A one-ton rock nearly fell on me when I was stupidly playing at the bottom of a (shale!) cliff. This fall obviously destabilized the entire cliff face, so coming back from the hike I threw a pebble at the cliff face from across the creek, and the entire front foot of the cliff face fell down. Covered me in a dust cloud for a minute or so a la 9/11.

Driving in the Adirondacks in winter, the road was nearly completely ice-free, but at the top of a high pass I had a bad feeling as I was approaching the top of the road just before a right turn and so I slowed down to below 25 mph even though the limit is 35 in good weather. Good thing too, because a large patch of ice crossing the entire road was revealed to me. I decided to try to move forward without turning until I passed it, but as I was doing that, a truck came from the other direction so I was forced to turn and I spun out.

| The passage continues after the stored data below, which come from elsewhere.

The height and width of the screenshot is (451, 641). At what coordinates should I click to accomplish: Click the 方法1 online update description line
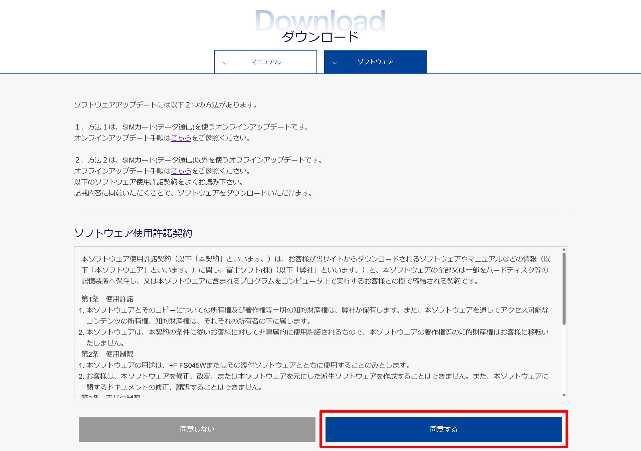point(192,127)
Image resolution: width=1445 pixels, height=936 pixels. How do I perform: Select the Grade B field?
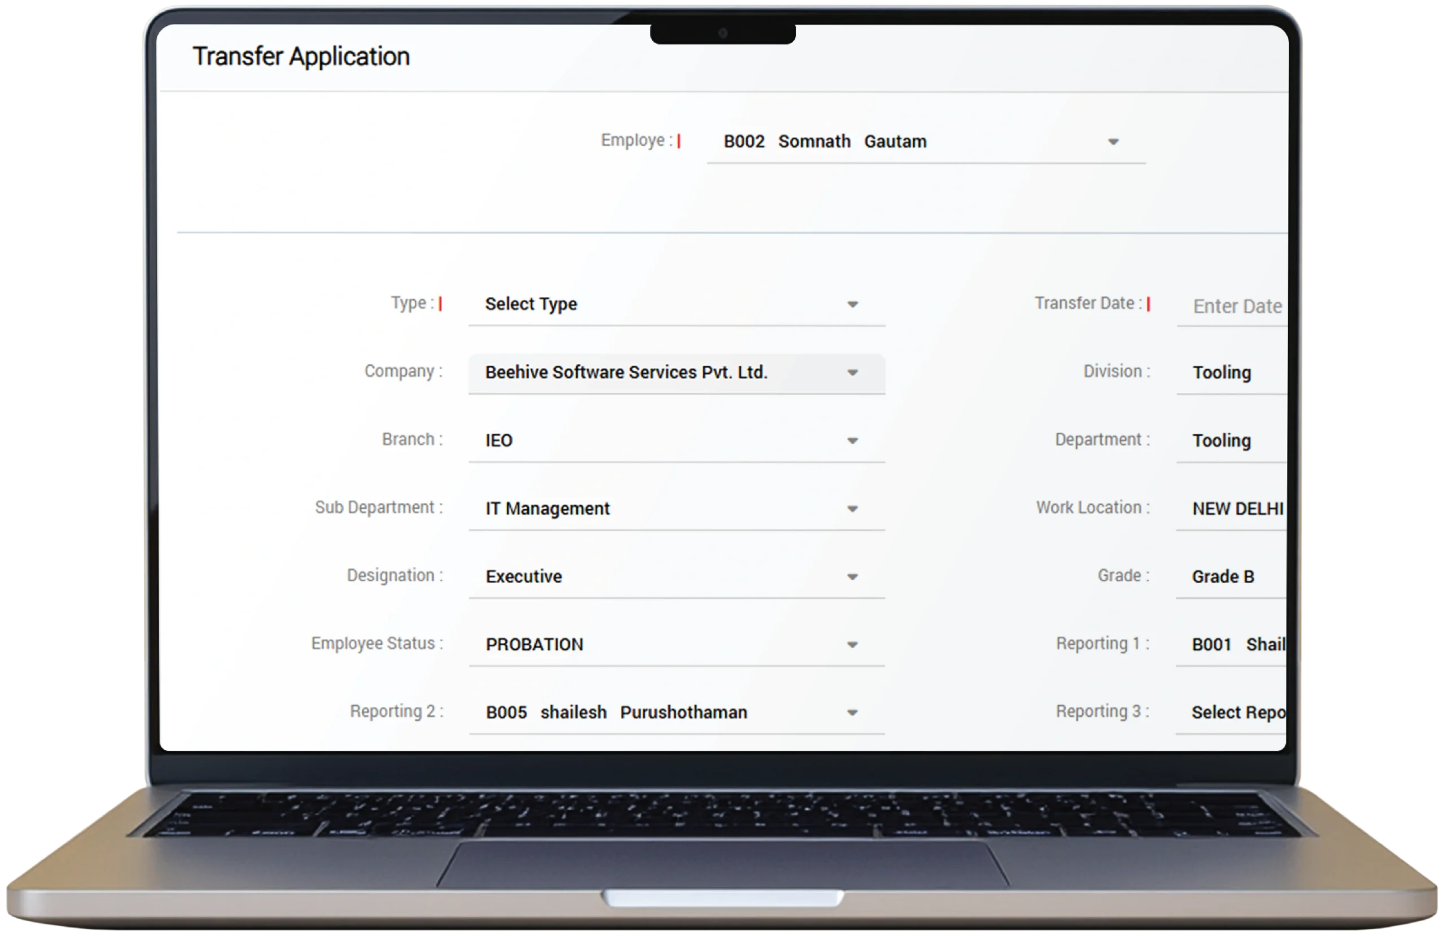point(1222,576)
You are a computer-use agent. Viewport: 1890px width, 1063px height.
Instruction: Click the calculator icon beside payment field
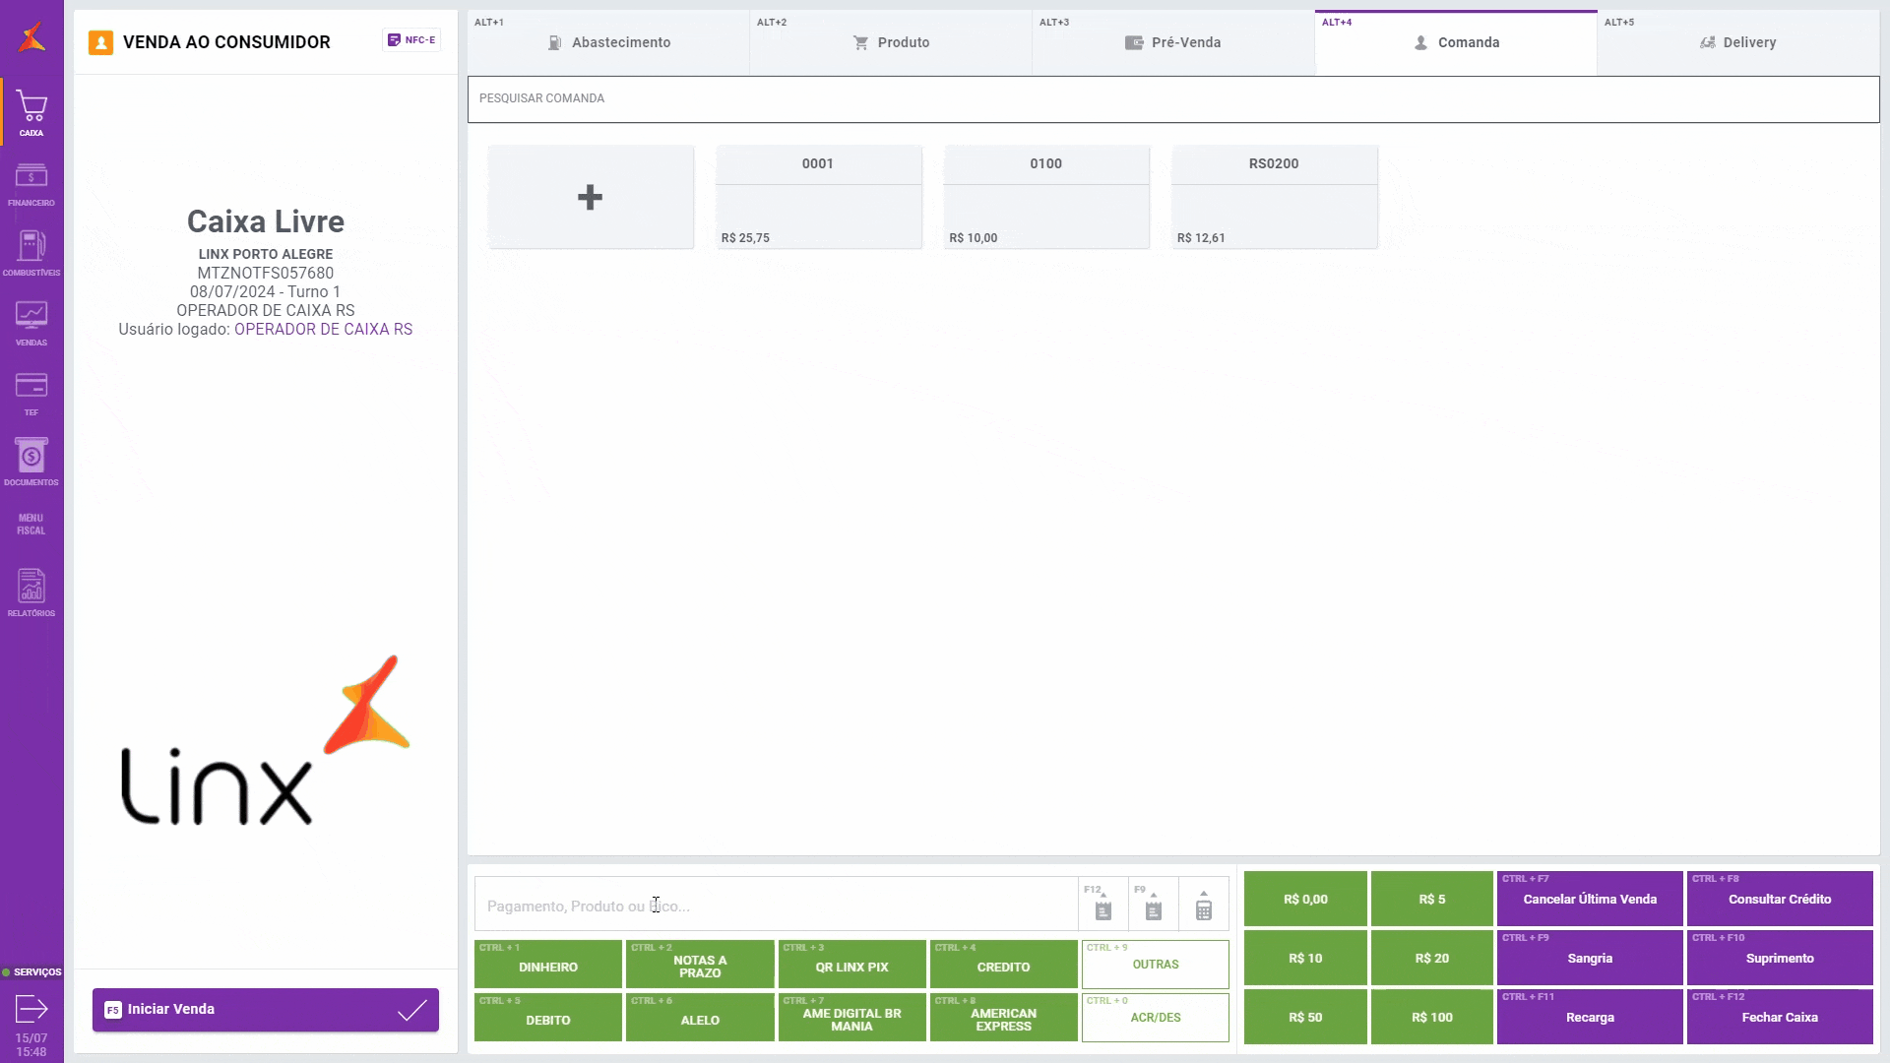(x=1203, y=907)
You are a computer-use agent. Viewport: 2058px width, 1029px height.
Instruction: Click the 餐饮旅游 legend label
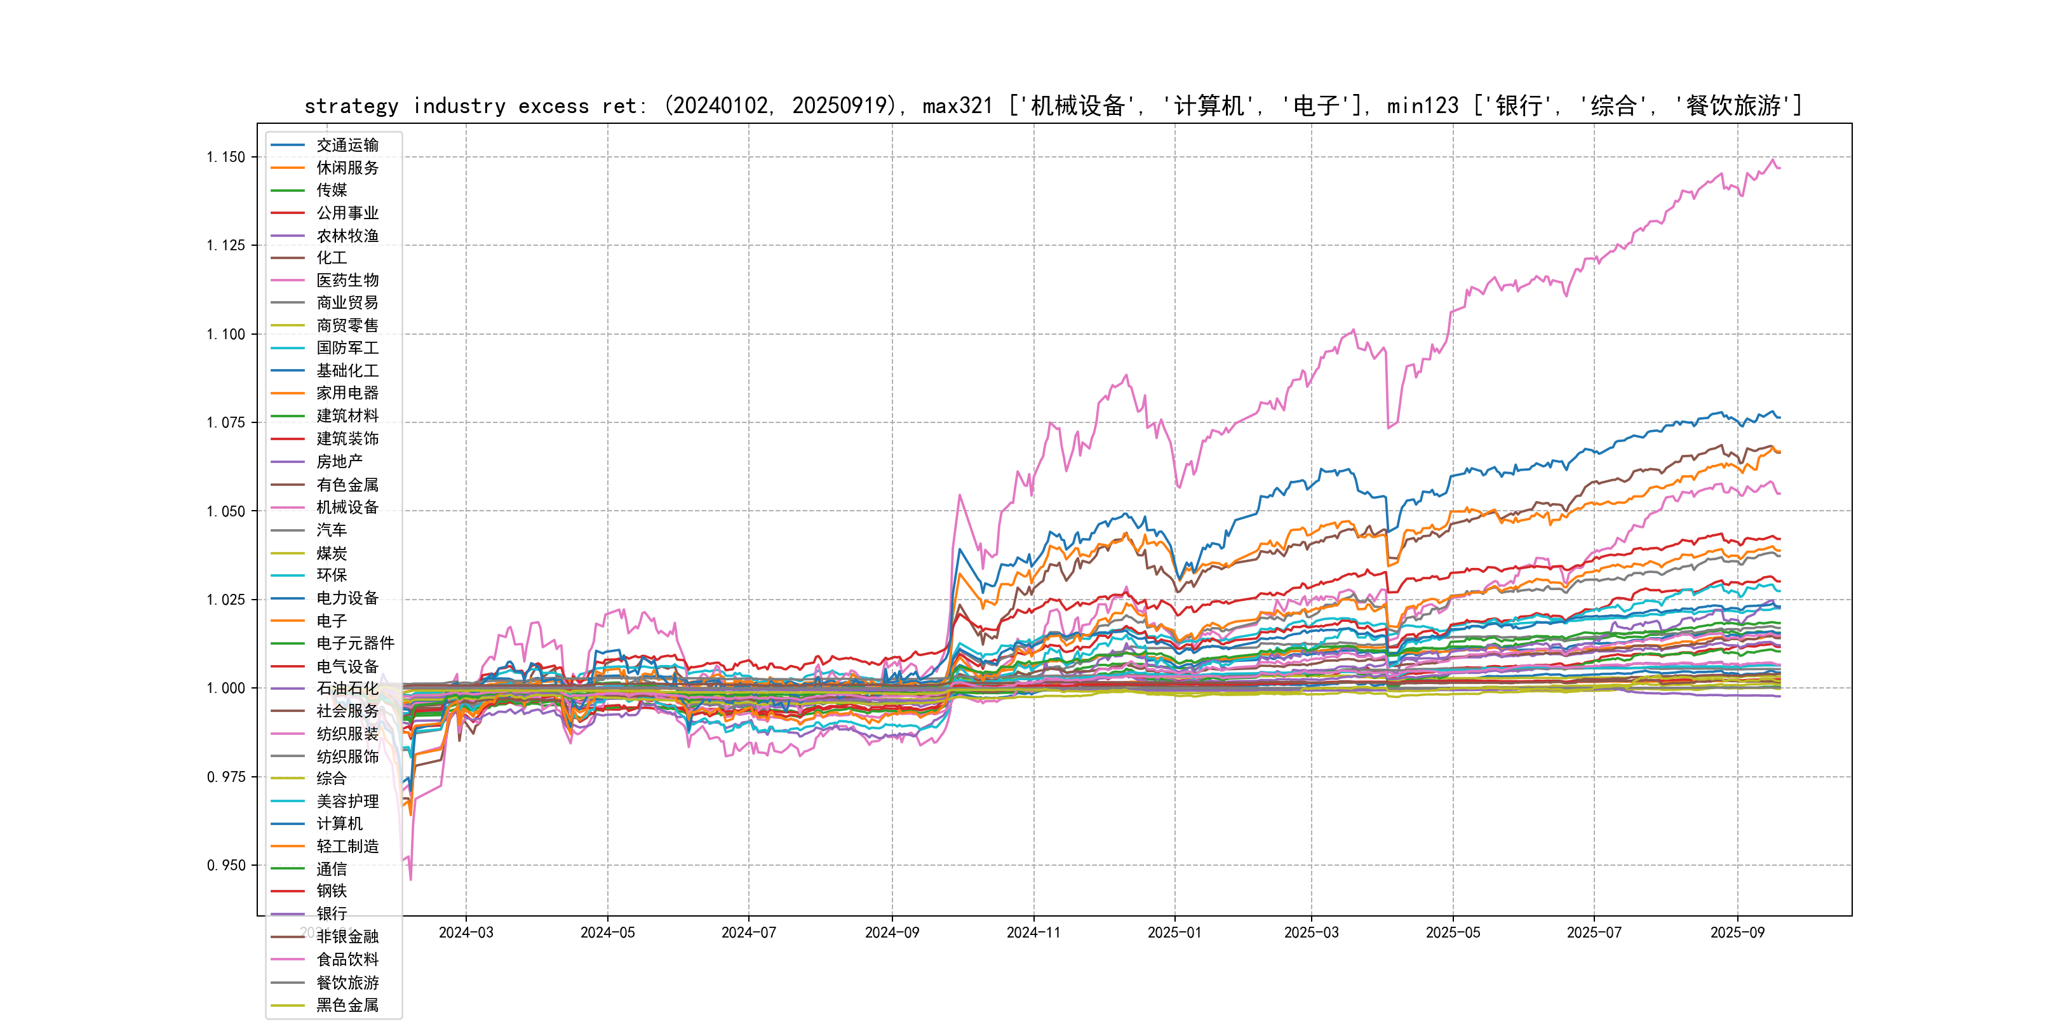pyautogui.click(x=347, y=983)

For some reason my car followed the curve of the road rather than going off the cliff, so I didn’t even leave the road despite doing a more than 360 degree spin.

All of mine have been in the car/truck.

  1. Driving a 4WD truck down a snowy hill - carefully, honest! - it started to skid towards a chasm. Managed to get it under control just in time.

  2. Driving the freeway on the way to work one extremely snowy morning, almost white out conditions, everyone it being careful. Suddenly the car in front of me dove to the shoulder and, right in front of me, are headlights, facing me. Not good. Fortunately I’d started to slow down when the guy in front of me bailed so I was able to stop in time, and also the guy behind me had a brain, so there was no accident. The car facing the wrong way had a woman in it who had just spun out, and then apparently lost her mind because she was just sitting there. The guy who went to the shoulder in front of me had to go move the car for her.

  3. Driving south on the 15 thru Salt Lake City and maybe two cars in front of me a dually pickup lost control some how, swept across four lanes, slammed into a car in the fast lane and flew into a cement wall. By some miracle, everyone managed to stop without hitting each other.

  4. This one is me probably saving someone elses life - I’m driving over Snoqualmie Pass at night, it’s snowing a bit and there are four-five foot piles of snow on either side of the road. I think I see something odd in one of these piles, so I stop and back up. Yup, a woman had driven her Cadillac head on into the pile, and the snow had pretty much covered up the part of the car that wasn’t already snow bound. She’s just sitting there, running the engine to keep warm, no thought about what she is going to do when she runs out of gas, at 2 am, on a mountain pass…

He’s not a poster here but this guy deserves an honorable mention.

And yes, that lump that slides across all the lanes is the driver. :eek:

This thread confirms my opinion that the most frequently-done dangerous thing is operating a motor vehicle…

For the average person, perhaps. But I know people who work on high-rise construction, elevators, hazardous chemicals, hazardous bacteria labs, etc. who probably get close to death a lot more often than the average person.

I pulled a cup of boiling water from a table all over myself when I was 2 years old. I don’t remember much of it, but I had to spend a few months in the hospital.

After giving birth to my third child, I was hemorrhaging pretty bad. I remember them taking my son away and then rushing my bed down the hall to the operating room. Then I passed out. I woke up feeling woozy, but alright. Thanks to everyone who donates blood!!

True. But they’re not average. :slight_smile:

I’ve been on heart-lung bypass several times. No pulse, no breath, and colder than room temperature, but for the most part we were pretty sure it was a temporary condition.

Oh yeah, I almost died from that too. I was on the birthed end, not the birthing end. :slight_smile:

My mother likes to remind me about how I almost killed her about 4-8 times a year, usually when she needs a ride to the airport.